Proteases can be engineered to modify their half-lives through altering their interactions with other macromolecules and minimizing their antigenicity. The half-life for proteases can be improved greatly by their administration as inactive zymogens, which are larger and incapable of being removed by endogenous inhibitors. However, the extent of in vivo zymogen activation is limited and would require the active protease to be extremely potent. As observed with snake venom proteases, glycosylation can be used to sterically hinder the protease, yet this has not been tested rigorously by engineering other enzymes and the limited surface area of a protease suggests potential challenges. Protein engineering may be used to reduce the antigenicity of non-human therapeutic proteases or exogenous protein-based protease activators, such as streptokinase and staphylokinase, because the patient's immune system does not recognize the missing protease as self [123]. Extending the therapeutic window for protease activity may produce undesirable effects due to the many physiological roles of proteases and other possible unintended consequences. For example, the t-PA variant lanetoplase was designed to have a longer half-life that would have improved clinical utility by reducing dosing frequency. However, lanetoplase was associated with severe intracranial haemorrhage, probably due to unregulated thrombolysis [124]. A comprehensive understanding of the multiple biological roles of proteases at both physiological and pharmacological levels is therefore an important component for advancing their therapeutic use. Protein engineering to sharpen and focus protease activity to only one or a few targets or sites is one promising avenue for future research.

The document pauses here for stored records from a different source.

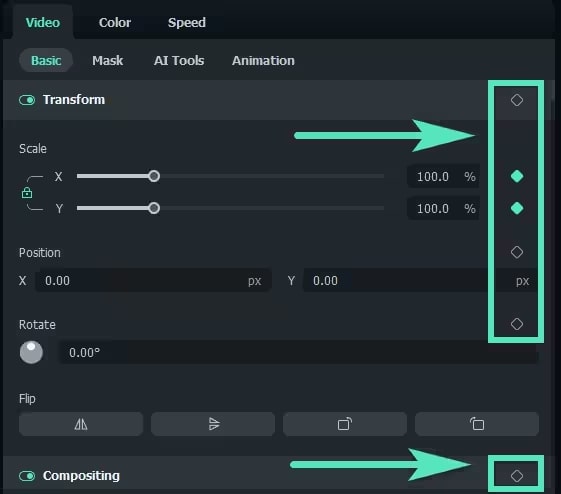Flip the clip horizontally
This screenshot has width=561, height=494.
click(x=81, y=424)
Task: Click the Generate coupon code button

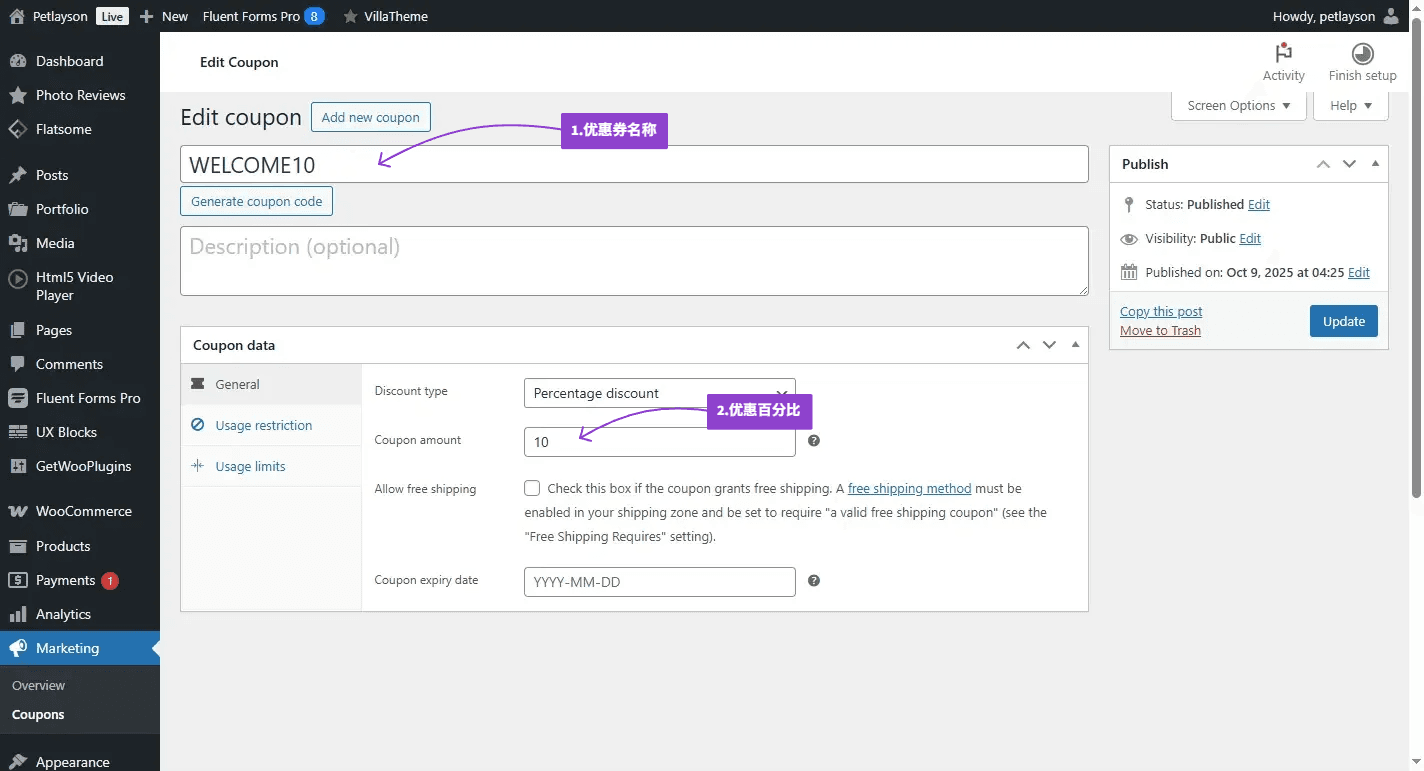Action: coord(256,201)
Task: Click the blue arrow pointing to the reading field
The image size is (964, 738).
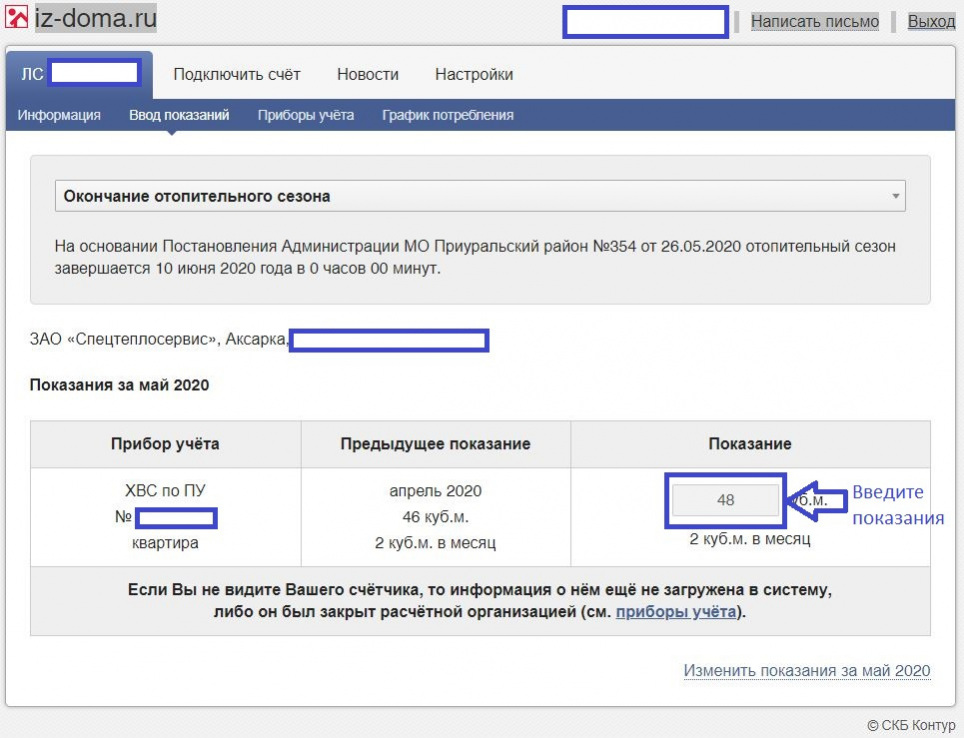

Engineering of proteases to improve clinical utility will require a deeper understanding of their interactions with protease inhibitors. Serpins are especially significant in this respect given their abundance and strength of interaction with their target proteases using their ‘suicide-inhibition’ mechanism that destroys both the serpin and the protease in the creation of a covalent complex [125]. Coagulation, inflammation and complement are controlled by the serpins α1-antithrombin, α1-antitrypsin and C1-inhibitor respectively [126]. In contrast, PAI-1 plays a key role in the modulation of angiogenesis and affects both wound healing and tumour growth [127]. Serpin–protease complexes are rapidly cleared from circulation by the liver where they are bound and endocytosed by LDLR (low-density lipoprotein receptor-related) proteins [128,129]. Ligand binding by LDLR proteins is pH-dependent such that the complex dissociates in the lowered pH environment of endosomal compartments, which allows the LDLRs to be recycled back to the cell surface [130]. The abundance of inhibitors and their receptors for uptake after complex formation makes bypassing inhibition a key priority when translating the in vitro properties of proteases into in vivo and therapeutic settings. Although these restrictions can be achieved by mutagenesis of specific amino acids near the active site of the protease, they are difficult to find as they must not impinge upon the catalytic activity of the protease or negatively influence its interaction with its desired substrate. Another attractive approach used successfully with t-PA involves the disruption of this interaction via molecular modelling and rational design thus creating inhibitor-resistant proteases [30]. As many therapeutic proteases are members of the trypsin fold, they share similar sites amenable to engineering that alter their interaction with macromolecules (Figure 3). The following three examples of trypsin-like therapeutic proteases, thrombin, coagulation FVIIa and APC, are all in various degrees of development and illustrate key mutagenesis strategies.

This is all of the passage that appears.